— start of THE INPUT —
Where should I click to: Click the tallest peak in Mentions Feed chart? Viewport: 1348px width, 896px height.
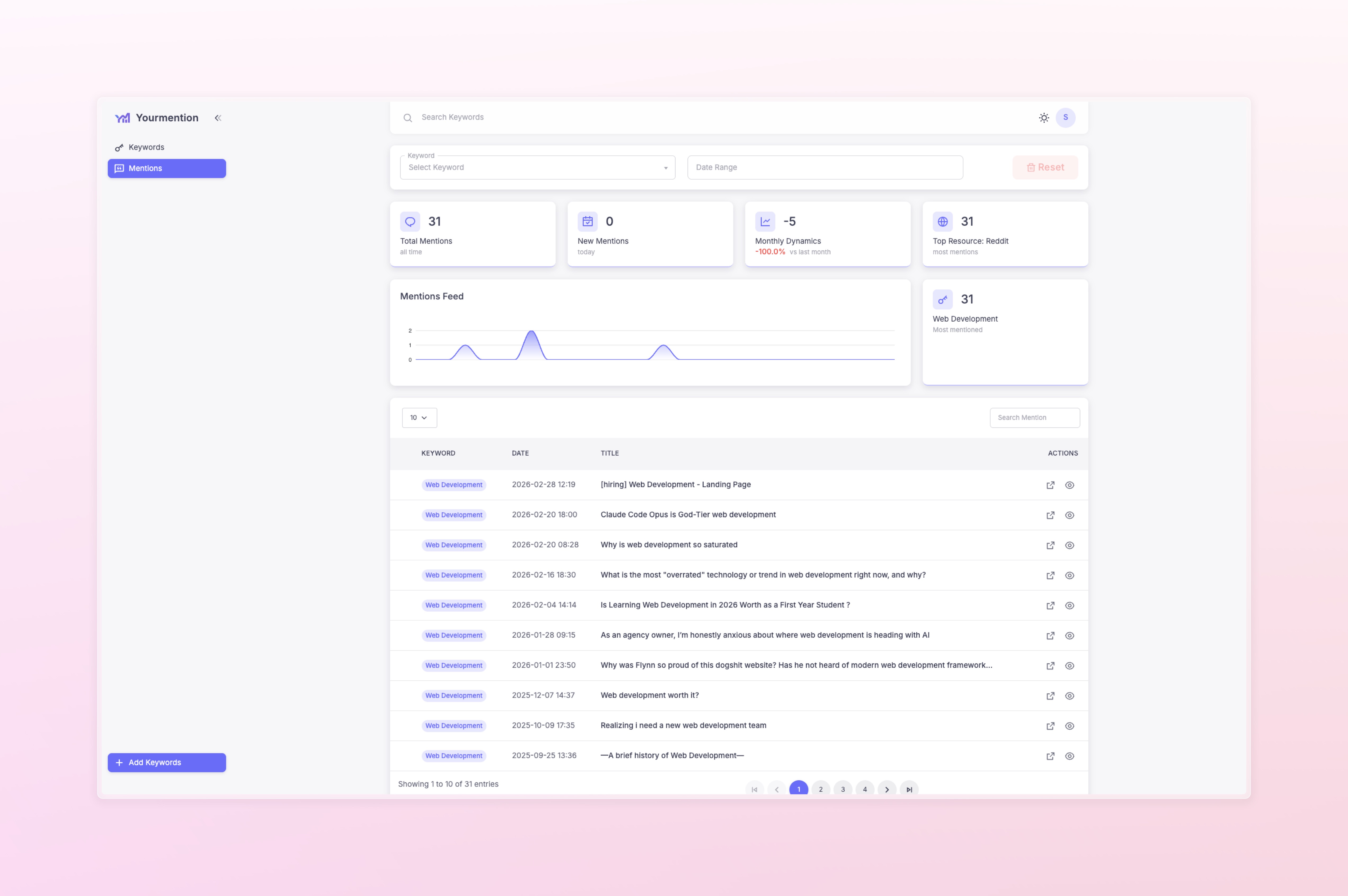531,332
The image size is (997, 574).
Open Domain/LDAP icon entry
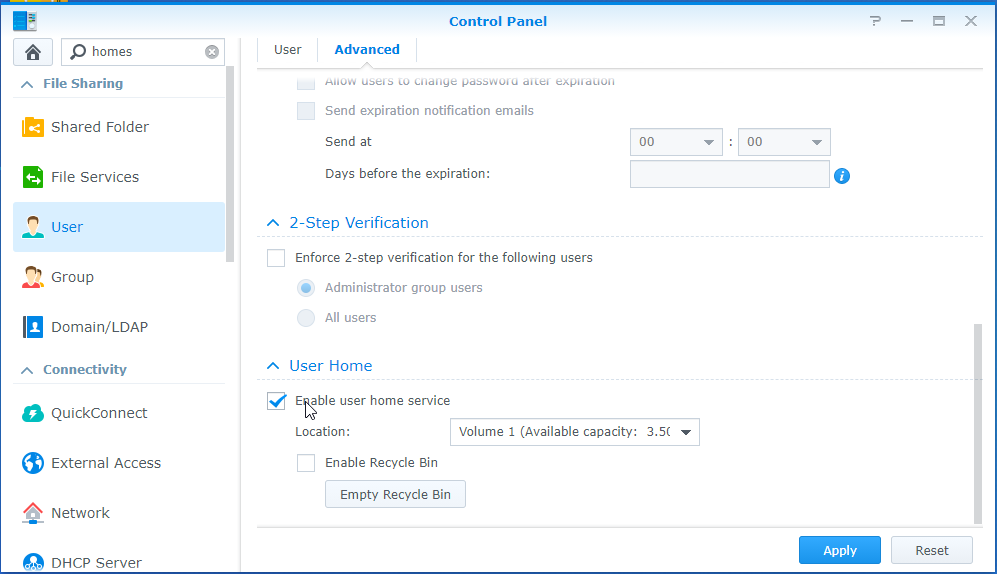point(32,327)
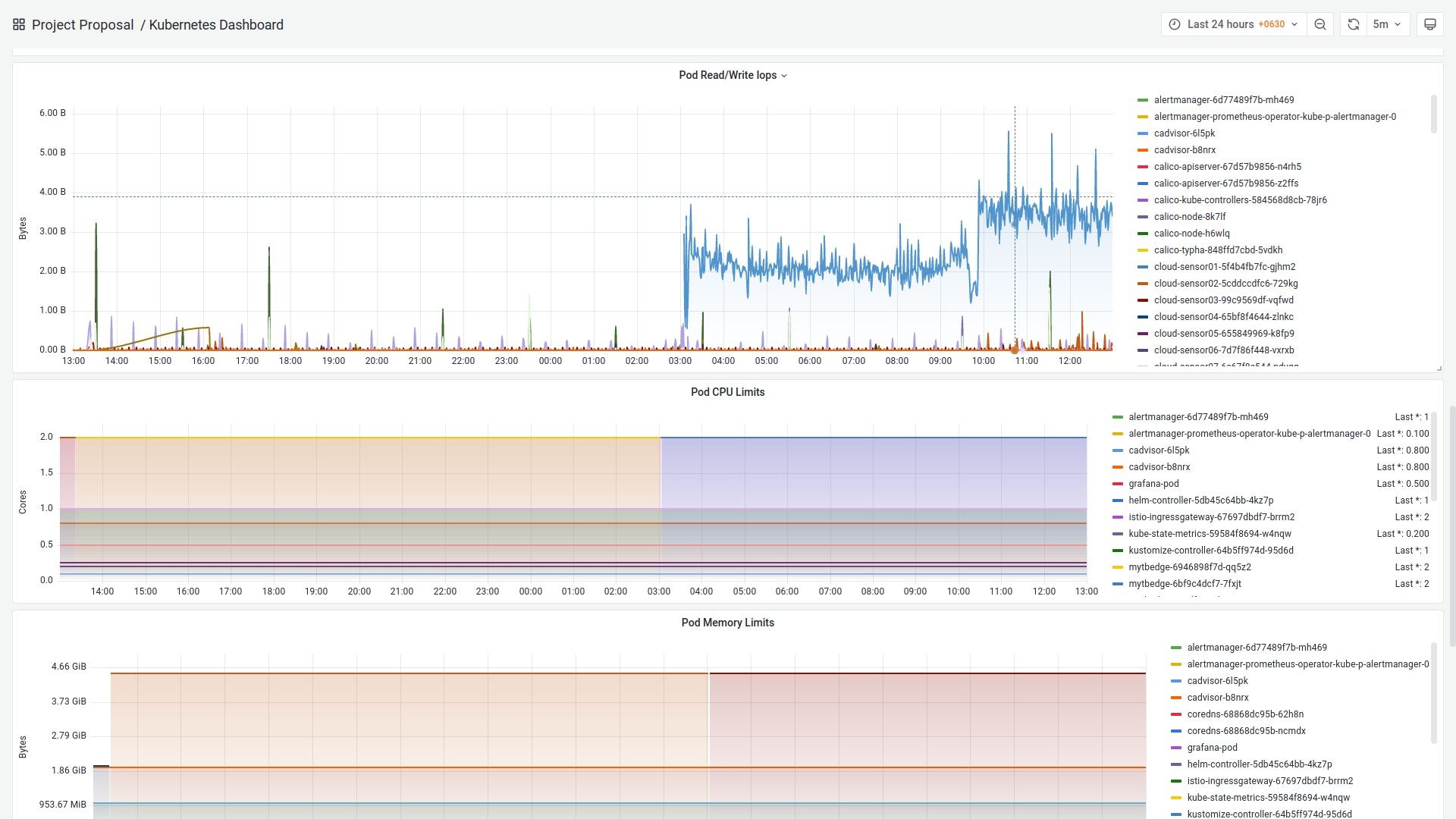Click the refresh dashboard icon
This screenshot has height=819, width=1456.
click(x=1354, y=24)
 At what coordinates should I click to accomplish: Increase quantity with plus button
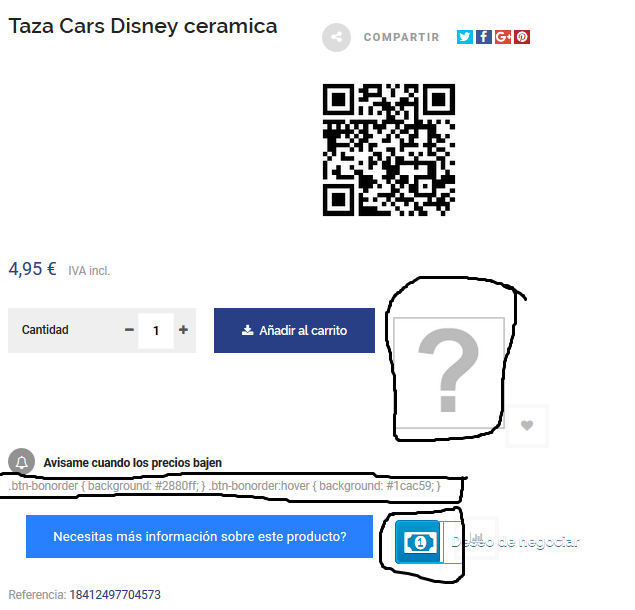[183, 330]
— end of THE INPUT —
YOUR TASK: Turn the listing above into a numbered list with one line per entry, and leave out any blank lines. Do not include the pictures.

SOLUTION TO THE PROBLEM:
1. Where should I click to: Click the tallest peak in Mentions Feed chart? Viewport: 1348px width, 896px height.
2. 531,332
3. The image size is (997, 574).
4. Open Domain/LDAP icon entry
5. point(32,327)
6. Click the refresh dashboard icon
7. This screenshot has height=819, width=1456.
8. click(x=1354, y=24)
9.  At what coordinates should I click to accomplish: Increase quantity with plus button
10. [183, 330]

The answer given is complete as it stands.